TASK REQUIREMENTS =
Reproduce the lines below exactly, from the one containing "After Sales Service (197, 2425)" through the one containing "[Enviar por email] (227, 672)", both included. Leave out any pictures.

(INPUT Opens)

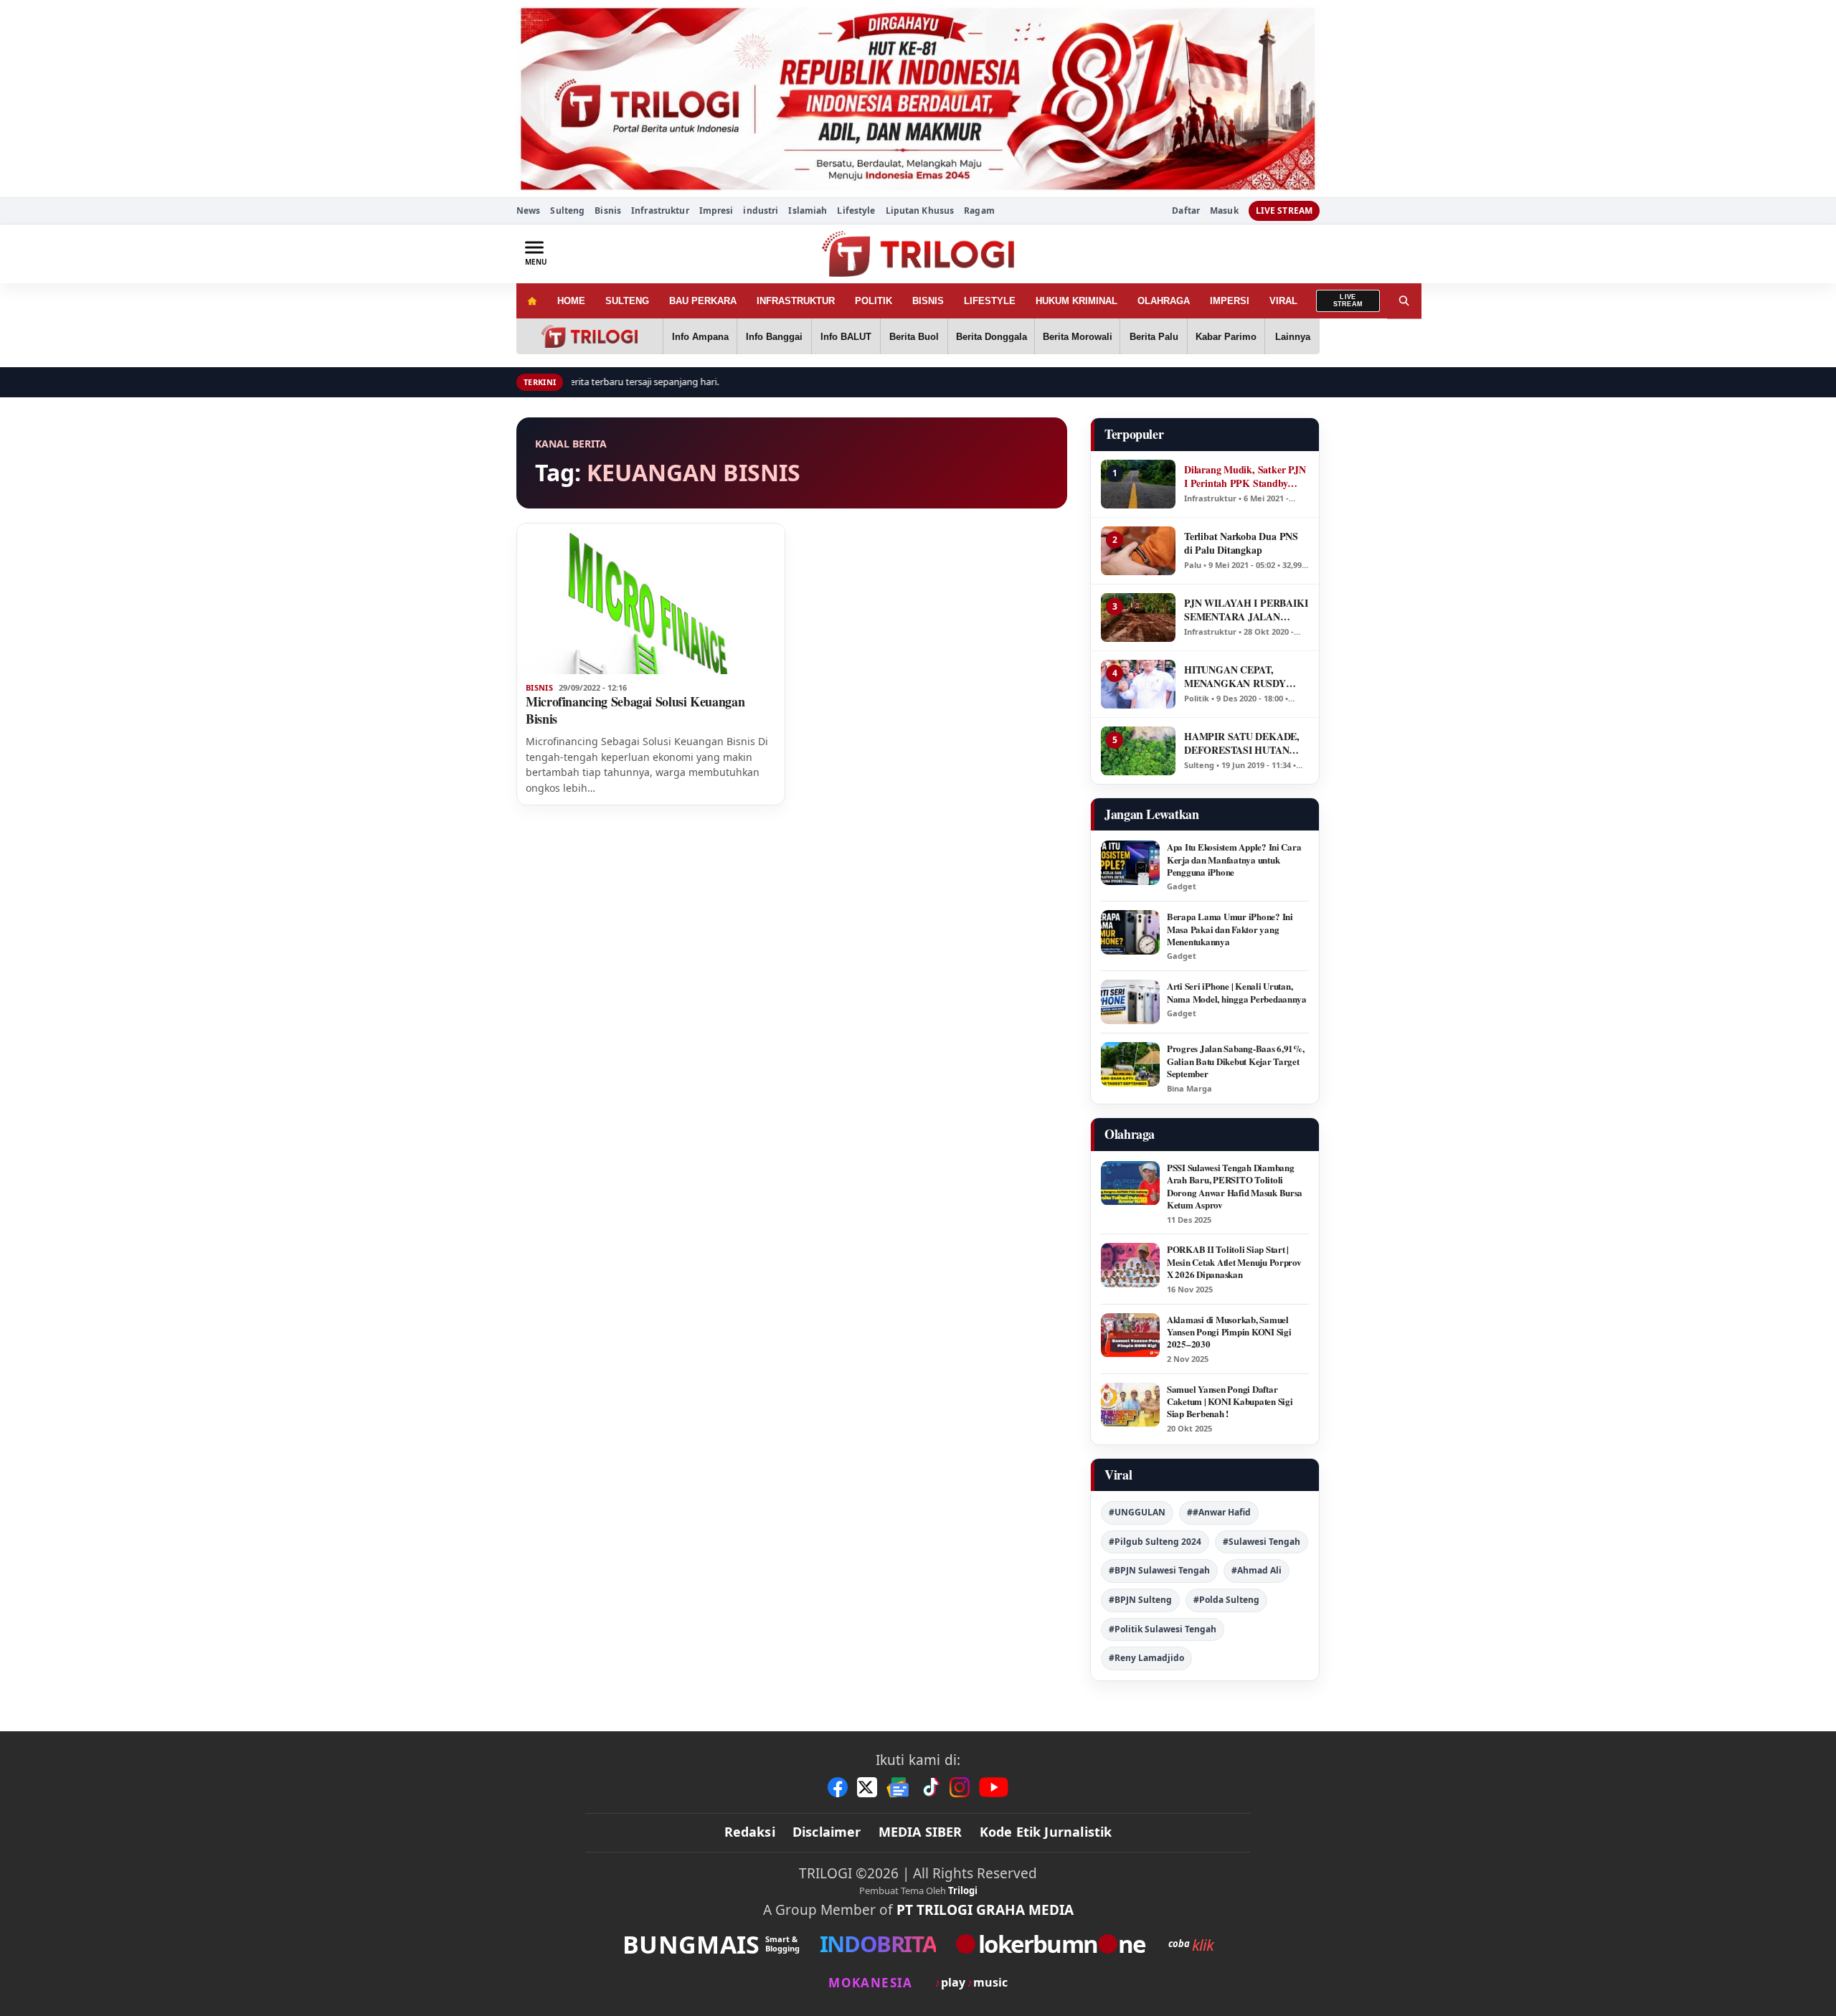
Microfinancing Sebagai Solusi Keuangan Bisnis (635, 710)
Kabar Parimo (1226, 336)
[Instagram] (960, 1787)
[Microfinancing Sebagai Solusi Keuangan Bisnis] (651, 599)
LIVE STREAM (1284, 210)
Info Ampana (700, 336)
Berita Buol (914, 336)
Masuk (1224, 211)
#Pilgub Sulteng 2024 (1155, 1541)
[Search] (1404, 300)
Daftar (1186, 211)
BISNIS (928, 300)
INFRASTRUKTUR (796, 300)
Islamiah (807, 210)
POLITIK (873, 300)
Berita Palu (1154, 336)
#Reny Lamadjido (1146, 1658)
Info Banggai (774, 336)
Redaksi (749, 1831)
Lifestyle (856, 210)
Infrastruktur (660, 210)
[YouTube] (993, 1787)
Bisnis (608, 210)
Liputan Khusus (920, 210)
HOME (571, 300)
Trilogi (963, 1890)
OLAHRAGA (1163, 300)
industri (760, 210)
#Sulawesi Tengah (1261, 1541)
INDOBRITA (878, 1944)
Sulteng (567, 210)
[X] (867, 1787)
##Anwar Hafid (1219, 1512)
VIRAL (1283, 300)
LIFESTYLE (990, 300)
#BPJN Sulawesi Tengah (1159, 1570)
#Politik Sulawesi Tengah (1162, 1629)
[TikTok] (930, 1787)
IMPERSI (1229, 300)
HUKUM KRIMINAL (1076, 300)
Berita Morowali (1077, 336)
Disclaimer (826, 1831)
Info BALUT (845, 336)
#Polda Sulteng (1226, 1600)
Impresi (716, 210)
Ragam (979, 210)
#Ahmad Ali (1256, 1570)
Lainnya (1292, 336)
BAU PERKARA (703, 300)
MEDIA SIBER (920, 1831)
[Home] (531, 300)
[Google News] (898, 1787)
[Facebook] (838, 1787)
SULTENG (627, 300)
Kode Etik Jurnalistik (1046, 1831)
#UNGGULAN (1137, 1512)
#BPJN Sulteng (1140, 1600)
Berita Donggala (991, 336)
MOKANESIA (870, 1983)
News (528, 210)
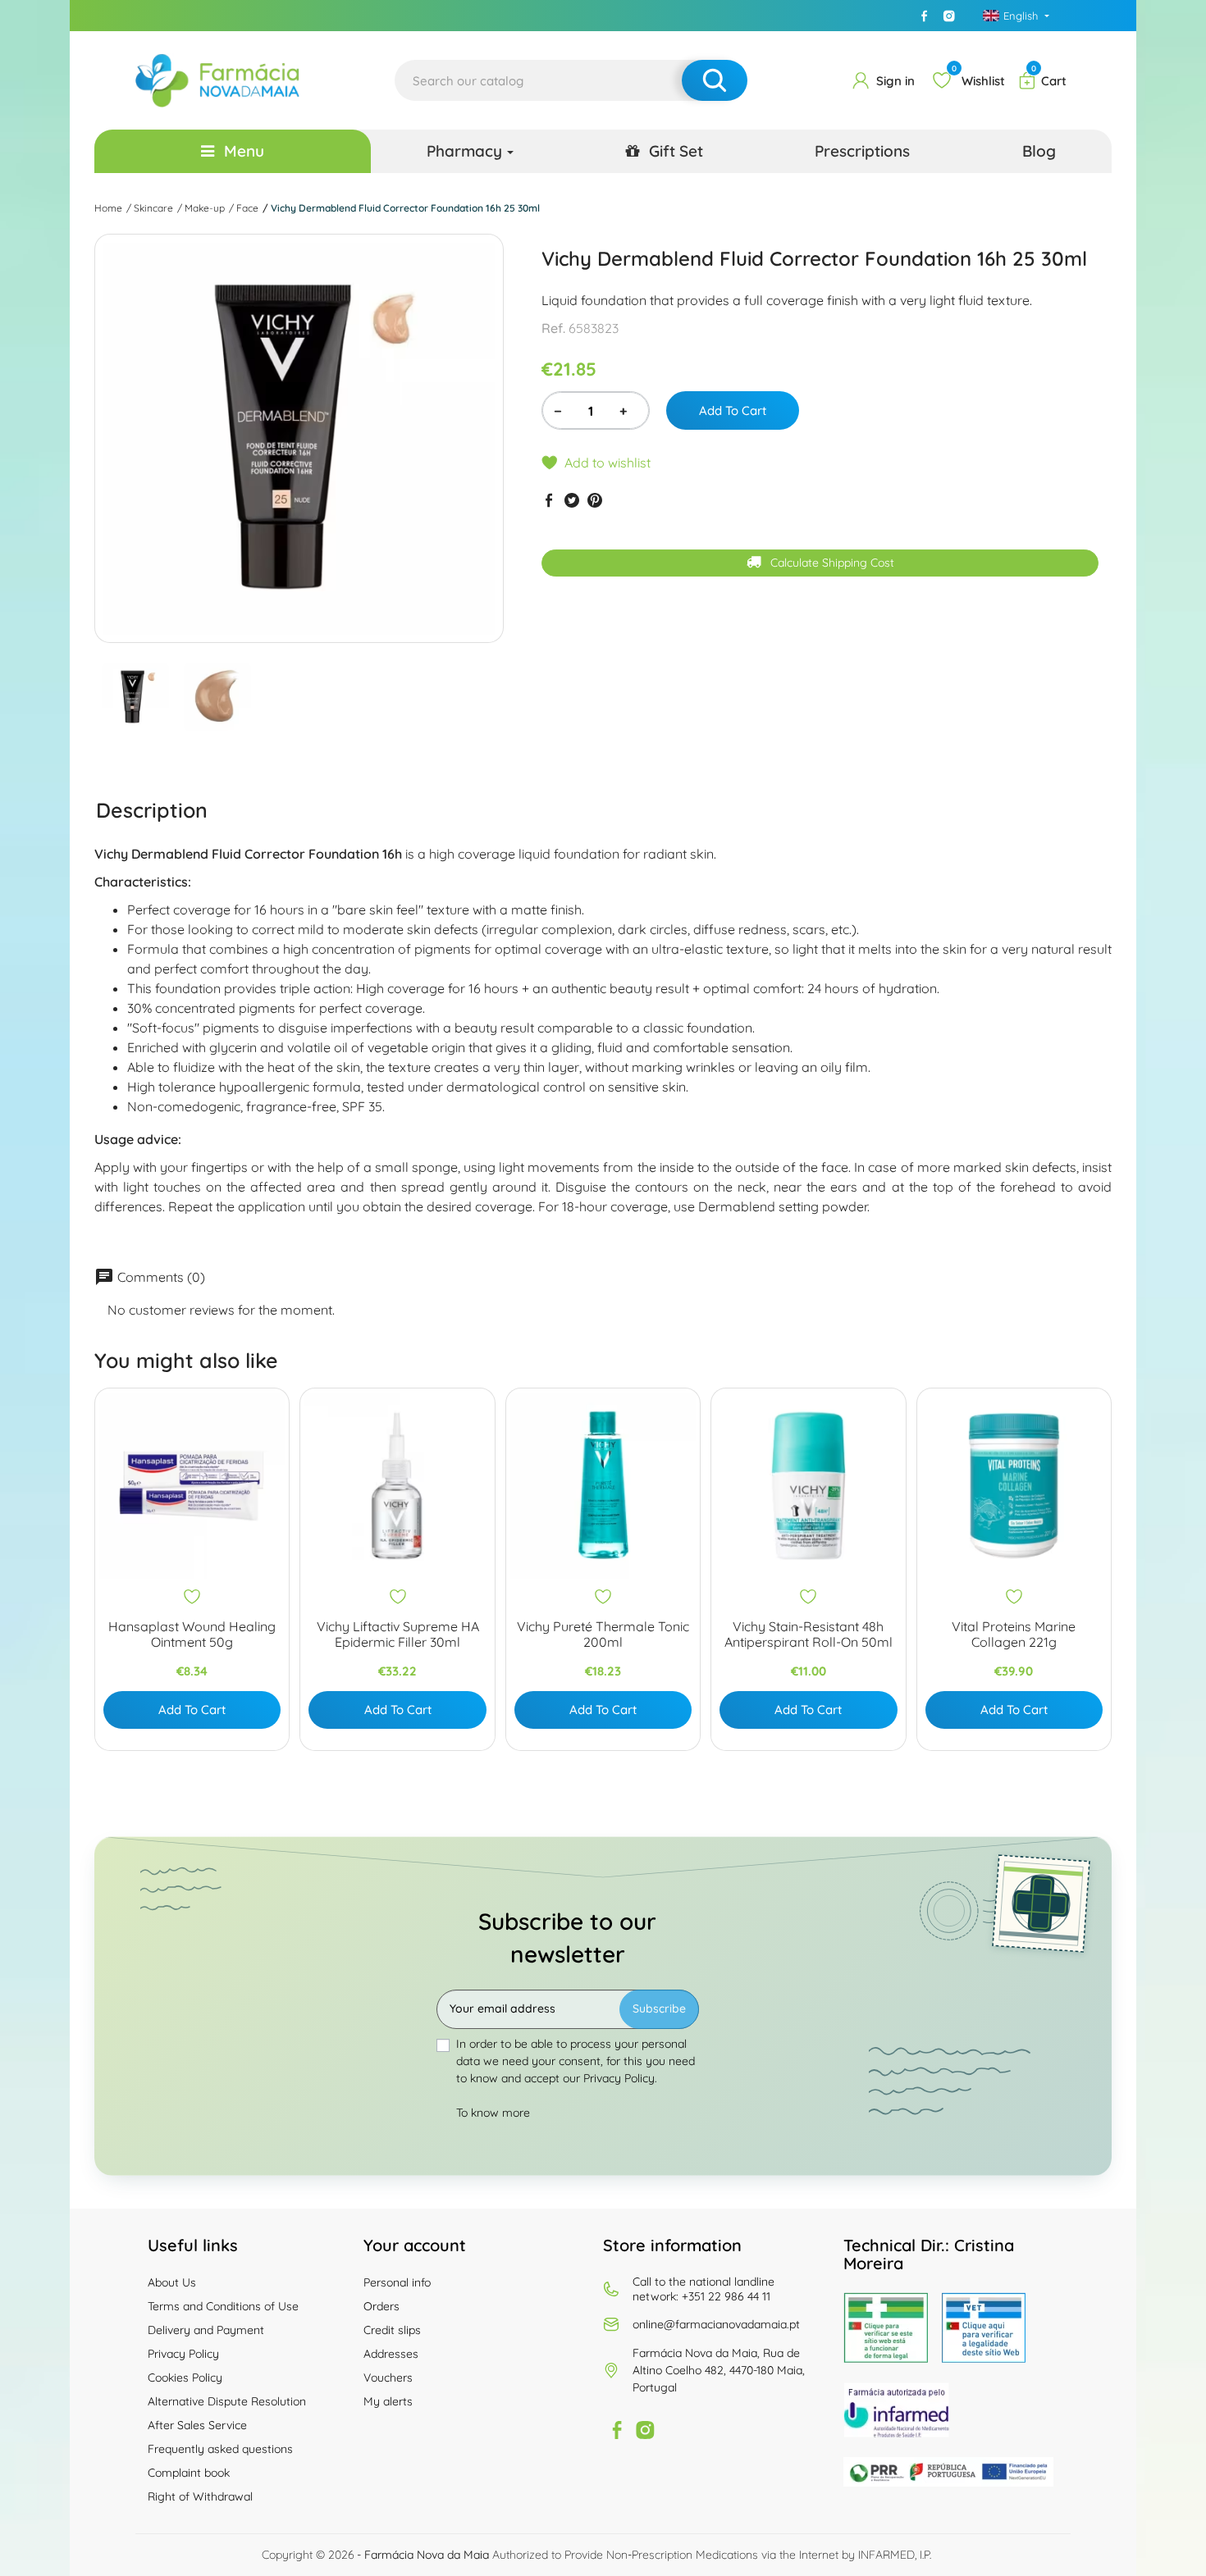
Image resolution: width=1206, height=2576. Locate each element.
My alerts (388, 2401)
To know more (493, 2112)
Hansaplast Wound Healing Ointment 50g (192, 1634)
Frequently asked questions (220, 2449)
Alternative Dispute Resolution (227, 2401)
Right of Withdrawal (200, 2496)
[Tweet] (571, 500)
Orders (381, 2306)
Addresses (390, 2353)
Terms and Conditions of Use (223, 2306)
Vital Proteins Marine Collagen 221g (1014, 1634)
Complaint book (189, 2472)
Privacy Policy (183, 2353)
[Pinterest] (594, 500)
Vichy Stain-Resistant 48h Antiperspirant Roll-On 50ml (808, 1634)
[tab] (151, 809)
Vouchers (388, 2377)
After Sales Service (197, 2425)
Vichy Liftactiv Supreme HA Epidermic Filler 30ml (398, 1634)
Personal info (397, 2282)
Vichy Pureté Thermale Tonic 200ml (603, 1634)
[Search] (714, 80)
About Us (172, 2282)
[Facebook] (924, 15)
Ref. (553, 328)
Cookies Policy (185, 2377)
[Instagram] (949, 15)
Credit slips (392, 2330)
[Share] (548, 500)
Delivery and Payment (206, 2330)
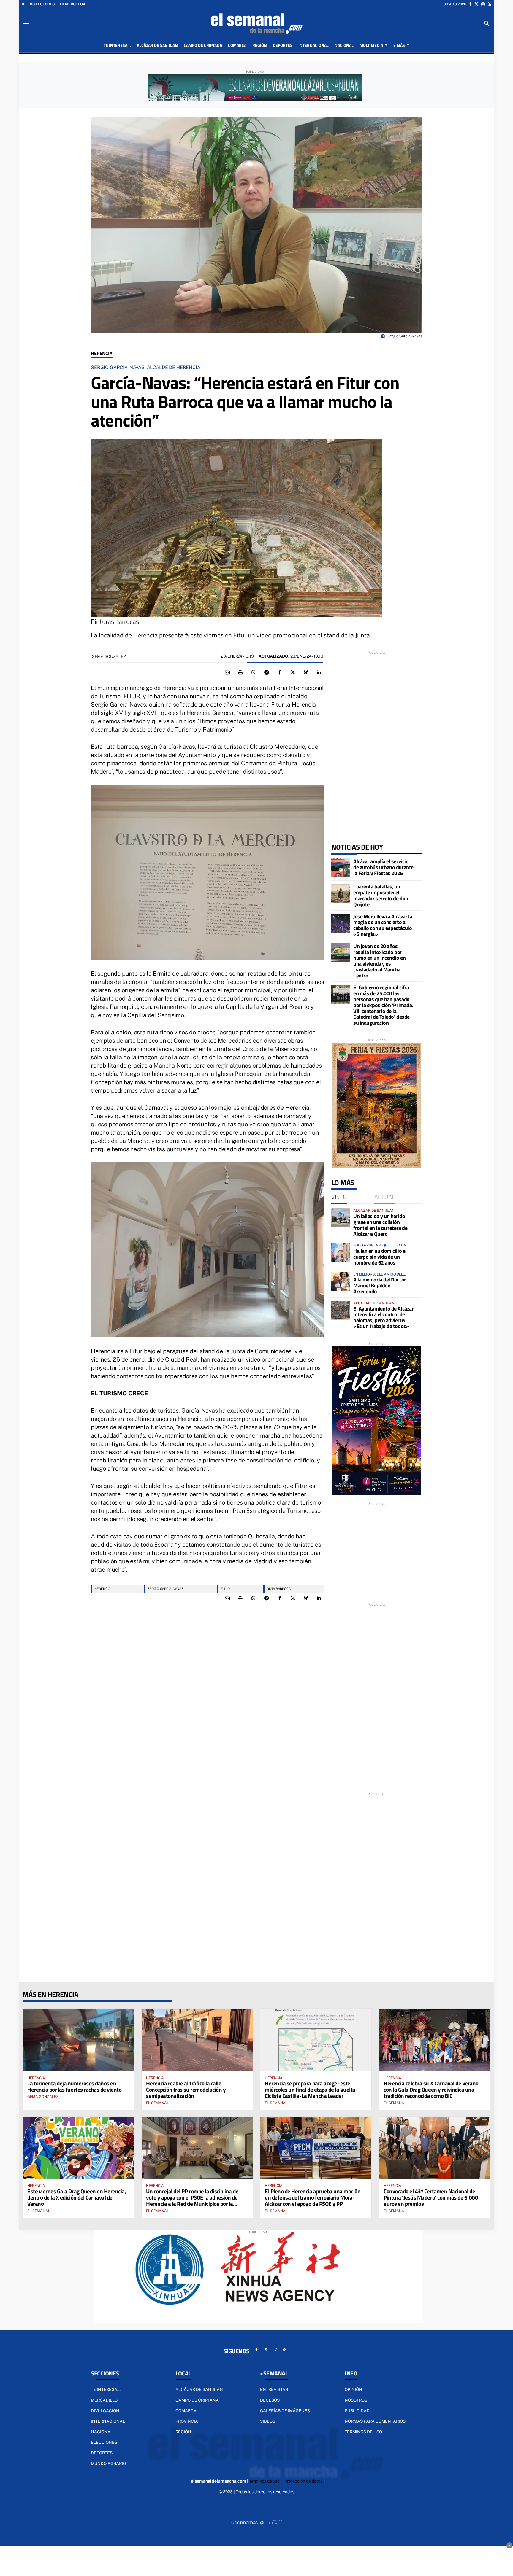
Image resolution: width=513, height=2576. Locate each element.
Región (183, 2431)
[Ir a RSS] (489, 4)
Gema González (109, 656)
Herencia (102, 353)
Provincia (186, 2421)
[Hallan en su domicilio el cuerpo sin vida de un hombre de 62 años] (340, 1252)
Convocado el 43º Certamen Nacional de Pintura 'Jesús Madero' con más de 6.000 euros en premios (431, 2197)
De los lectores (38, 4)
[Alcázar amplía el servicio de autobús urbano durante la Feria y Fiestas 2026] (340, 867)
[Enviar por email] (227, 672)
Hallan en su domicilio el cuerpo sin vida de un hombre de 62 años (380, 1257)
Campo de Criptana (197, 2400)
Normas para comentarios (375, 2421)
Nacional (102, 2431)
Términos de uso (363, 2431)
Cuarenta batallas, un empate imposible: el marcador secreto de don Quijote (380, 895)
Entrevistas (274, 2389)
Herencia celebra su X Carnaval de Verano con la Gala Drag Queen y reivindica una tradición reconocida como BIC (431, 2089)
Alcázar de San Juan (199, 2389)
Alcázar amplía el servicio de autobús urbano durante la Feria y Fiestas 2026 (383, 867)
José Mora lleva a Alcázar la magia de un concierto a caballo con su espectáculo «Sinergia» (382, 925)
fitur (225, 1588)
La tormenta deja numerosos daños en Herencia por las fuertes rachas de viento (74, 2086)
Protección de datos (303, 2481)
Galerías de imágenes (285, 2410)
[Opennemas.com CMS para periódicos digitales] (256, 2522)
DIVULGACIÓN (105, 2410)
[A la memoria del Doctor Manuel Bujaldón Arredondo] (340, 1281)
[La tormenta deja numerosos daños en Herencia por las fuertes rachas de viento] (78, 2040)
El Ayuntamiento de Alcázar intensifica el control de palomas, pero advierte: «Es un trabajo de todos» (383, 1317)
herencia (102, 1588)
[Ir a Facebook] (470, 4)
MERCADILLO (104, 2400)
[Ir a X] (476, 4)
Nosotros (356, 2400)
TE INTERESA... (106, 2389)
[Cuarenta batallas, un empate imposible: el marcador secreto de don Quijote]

(INPUT Closes)

SOLVED EXERCISE =
After Sales Service (197, 2425)
Vichy Liftactiv Supreme HA Epidermic Filler 30ml (398, 1634)
Personal info (397, 2282)
Vichy Pureté Thermale Tonic 200ml (603, 1634)
[Search] (714, 80)
About Us (172, 2282)
[Facebook] (924, 15)
Ref. (553, 328)
Cookies Policy (185, 2377)
[Instagram] (949, 15)
Credit slips (392, 2330)
[Share] (548, 500)
Delivery and Payment (206, 2330)
Image resolution: width=513, height=2576. Locate each element.
Región (183, 2431)
[Ir a RSS] (489, 4)
Gema González (109, 656)
Herencia (102, 353)
Provincia (186, 2421)
[Hallan en su domicilio el cuerpo sin vida de un hombre de 62 años] (340, 1252)
Convocado el 43º Certamen Nacional de Pintura 'Jesús Madero' con más de 6.000 euros en premios (431, 2197)
De los lectores (38, 4)
[Alcázar amplía el servicio de autobús urbano durante la Feria y Fiestas 2026] (340, 867)
[Enviar por email] (227, 672)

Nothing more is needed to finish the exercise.